Optimization Perspective (MAP Estimation)
The Kalman Filter solves a weighted least-squares problem where the optimal state estimate minimizes a cost function balancing prediction fidelity against measurement consistency, with covariance matrices acting as natural weighting matrices .

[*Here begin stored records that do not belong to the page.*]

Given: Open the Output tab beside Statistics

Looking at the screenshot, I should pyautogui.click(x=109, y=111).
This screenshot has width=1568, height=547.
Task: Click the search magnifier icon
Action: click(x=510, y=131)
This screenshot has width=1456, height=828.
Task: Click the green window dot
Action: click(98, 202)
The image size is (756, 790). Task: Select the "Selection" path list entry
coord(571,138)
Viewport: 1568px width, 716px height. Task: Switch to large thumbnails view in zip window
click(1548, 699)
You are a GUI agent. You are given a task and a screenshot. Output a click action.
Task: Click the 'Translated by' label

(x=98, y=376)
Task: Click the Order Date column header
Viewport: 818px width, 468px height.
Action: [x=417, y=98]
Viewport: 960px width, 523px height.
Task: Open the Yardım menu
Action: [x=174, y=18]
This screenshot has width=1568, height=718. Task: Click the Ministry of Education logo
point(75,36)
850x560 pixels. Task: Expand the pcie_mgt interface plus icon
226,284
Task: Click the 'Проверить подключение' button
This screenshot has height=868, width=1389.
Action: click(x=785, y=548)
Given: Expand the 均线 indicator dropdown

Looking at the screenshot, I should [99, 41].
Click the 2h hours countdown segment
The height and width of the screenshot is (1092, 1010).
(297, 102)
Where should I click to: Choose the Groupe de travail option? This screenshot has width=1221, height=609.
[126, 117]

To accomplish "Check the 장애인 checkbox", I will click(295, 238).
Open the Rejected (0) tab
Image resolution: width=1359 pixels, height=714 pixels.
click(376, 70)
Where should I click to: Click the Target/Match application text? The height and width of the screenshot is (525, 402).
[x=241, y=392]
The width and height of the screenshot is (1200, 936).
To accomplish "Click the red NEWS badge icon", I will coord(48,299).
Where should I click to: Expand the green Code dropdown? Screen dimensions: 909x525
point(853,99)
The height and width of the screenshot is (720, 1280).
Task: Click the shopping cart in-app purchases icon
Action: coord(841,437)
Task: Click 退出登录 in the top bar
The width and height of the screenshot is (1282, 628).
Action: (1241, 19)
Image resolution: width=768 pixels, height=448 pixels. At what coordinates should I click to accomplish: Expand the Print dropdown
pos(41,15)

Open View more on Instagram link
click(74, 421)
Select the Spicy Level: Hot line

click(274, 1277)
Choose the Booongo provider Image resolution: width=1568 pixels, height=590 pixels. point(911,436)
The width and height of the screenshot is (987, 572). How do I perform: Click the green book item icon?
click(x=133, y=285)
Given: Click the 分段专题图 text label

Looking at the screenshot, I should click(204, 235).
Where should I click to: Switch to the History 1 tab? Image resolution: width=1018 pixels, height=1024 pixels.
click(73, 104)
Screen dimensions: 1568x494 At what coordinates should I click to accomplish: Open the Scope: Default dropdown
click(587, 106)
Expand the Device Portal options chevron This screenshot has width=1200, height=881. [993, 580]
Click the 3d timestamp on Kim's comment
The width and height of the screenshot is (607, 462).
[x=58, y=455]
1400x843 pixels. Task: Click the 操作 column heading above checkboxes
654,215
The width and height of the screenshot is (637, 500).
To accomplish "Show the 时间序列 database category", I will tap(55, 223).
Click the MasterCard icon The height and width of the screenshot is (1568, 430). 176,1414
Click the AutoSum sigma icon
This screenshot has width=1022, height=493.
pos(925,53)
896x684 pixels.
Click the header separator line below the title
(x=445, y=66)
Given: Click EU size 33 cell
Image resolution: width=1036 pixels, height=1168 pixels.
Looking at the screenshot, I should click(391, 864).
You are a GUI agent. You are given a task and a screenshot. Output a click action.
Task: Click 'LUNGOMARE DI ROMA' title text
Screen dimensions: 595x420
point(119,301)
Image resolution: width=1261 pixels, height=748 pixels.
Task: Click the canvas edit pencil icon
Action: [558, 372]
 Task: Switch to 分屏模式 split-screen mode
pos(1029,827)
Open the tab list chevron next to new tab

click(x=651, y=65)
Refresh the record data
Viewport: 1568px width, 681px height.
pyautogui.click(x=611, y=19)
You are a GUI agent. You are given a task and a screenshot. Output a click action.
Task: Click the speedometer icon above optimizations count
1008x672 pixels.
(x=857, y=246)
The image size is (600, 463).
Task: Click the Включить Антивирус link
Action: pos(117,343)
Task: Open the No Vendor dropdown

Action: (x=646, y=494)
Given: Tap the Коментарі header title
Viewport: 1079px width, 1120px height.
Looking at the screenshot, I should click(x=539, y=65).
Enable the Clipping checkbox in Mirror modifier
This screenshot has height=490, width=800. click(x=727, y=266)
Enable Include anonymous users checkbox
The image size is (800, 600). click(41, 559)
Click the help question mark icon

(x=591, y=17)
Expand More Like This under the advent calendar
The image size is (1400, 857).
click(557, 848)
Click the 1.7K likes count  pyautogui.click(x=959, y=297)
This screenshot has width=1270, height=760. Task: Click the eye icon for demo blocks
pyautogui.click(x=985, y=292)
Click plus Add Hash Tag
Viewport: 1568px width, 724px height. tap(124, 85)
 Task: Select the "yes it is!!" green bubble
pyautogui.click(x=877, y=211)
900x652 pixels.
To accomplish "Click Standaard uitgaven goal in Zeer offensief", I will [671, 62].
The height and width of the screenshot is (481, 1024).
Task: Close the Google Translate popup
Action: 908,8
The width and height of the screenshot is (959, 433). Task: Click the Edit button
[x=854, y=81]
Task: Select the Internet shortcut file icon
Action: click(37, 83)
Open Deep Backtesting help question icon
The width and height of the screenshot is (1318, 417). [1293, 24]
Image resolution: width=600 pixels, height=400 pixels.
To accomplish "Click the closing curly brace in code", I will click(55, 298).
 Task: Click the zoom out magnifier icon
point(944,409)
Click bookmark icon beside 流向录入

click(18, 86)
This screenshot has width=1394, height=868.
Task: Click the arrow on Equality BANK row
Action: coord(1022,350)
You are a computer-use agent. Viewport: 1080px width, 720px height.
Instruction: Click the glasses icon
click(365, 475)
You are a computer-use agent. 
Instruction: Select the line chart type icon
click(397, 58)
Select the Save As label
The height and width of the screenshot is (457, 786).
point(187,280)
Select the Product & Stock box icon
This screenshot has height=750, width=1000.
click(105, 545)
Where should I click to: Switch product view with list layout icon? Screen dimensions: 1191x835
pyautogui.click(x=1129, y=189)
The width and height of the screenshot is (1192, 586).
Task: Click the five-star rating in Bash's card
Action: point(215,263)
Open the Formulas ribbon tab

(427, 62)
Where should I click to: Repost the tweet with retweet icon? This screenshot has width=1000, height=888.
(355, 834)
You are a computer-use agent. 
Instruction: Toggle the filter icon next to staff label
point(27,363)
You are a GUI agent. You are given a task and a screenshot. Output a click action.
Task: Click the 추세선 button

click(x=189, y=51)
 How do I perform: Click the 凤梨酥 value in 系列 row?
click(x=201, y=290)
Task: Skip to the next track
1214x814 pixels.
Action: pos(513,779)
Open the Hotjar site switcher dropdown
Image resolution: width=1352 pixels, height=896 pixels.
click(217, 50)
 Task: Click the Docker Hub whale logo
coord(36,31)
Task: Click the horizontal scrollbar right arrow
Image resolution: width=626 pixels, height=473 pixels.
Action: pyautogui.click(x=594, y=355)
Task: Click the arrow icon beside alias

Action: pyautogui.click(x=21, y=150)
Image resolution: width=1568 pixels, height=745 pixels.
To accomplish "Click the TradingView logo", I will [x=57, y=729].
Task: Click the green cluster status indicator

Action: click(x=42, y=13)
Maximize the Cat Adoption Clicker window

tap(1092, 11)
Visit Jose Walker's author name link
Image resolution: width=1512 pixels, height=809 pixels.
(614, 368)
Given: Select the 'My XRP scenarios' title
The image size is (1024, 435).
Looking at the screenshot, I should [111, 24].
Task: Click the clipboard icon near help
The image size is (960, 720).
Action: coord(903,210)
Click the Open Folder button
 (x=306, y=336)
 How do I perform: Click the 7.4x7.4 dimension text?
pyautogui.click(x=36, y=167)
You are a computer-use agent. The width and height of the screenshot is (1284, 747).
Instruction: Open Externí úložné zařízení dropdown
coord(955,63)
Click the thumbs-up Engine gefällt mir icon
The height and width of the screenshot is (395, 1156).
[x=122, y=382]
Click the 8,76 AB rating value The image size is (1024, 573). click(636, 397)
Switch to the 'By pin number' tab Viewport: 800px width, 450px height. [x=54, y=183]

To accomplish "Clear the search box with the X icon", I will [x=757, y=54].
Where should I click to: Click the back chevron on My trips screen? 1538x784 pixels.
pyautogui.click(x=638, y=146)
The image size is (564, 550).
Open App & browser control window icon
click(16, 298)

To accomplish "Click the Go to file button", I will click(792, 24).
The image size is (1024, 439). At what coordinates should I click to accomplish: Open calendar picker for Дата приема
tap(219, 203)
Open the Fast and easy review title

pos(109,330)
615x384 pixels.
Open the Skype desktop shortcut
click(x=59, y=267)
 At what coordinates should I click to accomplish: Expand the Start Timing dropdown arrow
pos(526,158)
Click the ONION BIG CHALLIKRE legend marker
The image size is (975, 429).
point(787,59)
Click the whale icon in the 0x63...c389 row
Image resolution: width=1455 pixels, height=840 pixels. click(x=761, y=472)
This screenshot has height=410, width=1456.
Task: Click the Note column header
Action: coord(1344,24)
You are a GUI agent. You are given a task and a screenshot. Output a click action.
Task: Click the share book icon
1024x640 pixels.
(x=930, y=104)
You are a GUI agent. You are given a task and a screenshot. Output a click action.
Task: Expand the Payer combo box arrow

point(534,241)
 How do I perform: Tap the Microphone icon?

By Bayesian Rule, we know that
\[
p(x_{k}|y_{1:k}, u_{1:k})\propto\underbrace{p(y_k|x_k)}_\text{measurement}\cdot\underbrace{p(x_{k}|y_{1:k-1}, u_{1:k})}_\text{prior} \\
\]
To maximize the posterior probability, it is equivalent to minimizing its negative logarithmic posterior.
\[
-\ln{p(x_{k}|y_{1:k}, u_{1:k})}=-\ln{p(y_k|x_k)}-\ln{p(x_{k}|y_{1:k-1}, u_{1:k})}+C
\]
Applying Gaussian probability distribution
\[
J_{x_k}=\frac12||z_k-Cx_k||_{R_k^{-1}}^2+\frac12||{x_k-\hat{x}_{k\vert k-1}}||_{\hat{P}_{k\vert k-1}}^2+C
\]
\[
\hat{x}_{k\vert k-1}=\arg\min_{x_k}\left(||{x_k-\hat{x}_{k\vert k-1}}||_{\hat{P}_{k\vert k-1}}^2+|z_k-Cx_k||_{R_k^{-1}}^2\right)
\]
Prior is given by
\[
\begin{aligned}
\hat{x}_{k\vert k-1} &= \mathbb E[x_k|y_{1:k-1}, u_{1:k}] \\
\hat{P}_{k\vert k-1} &= \text{Cov}(x_k|y_{1:k-1}, u_{1:k})
\end{aligned}
\]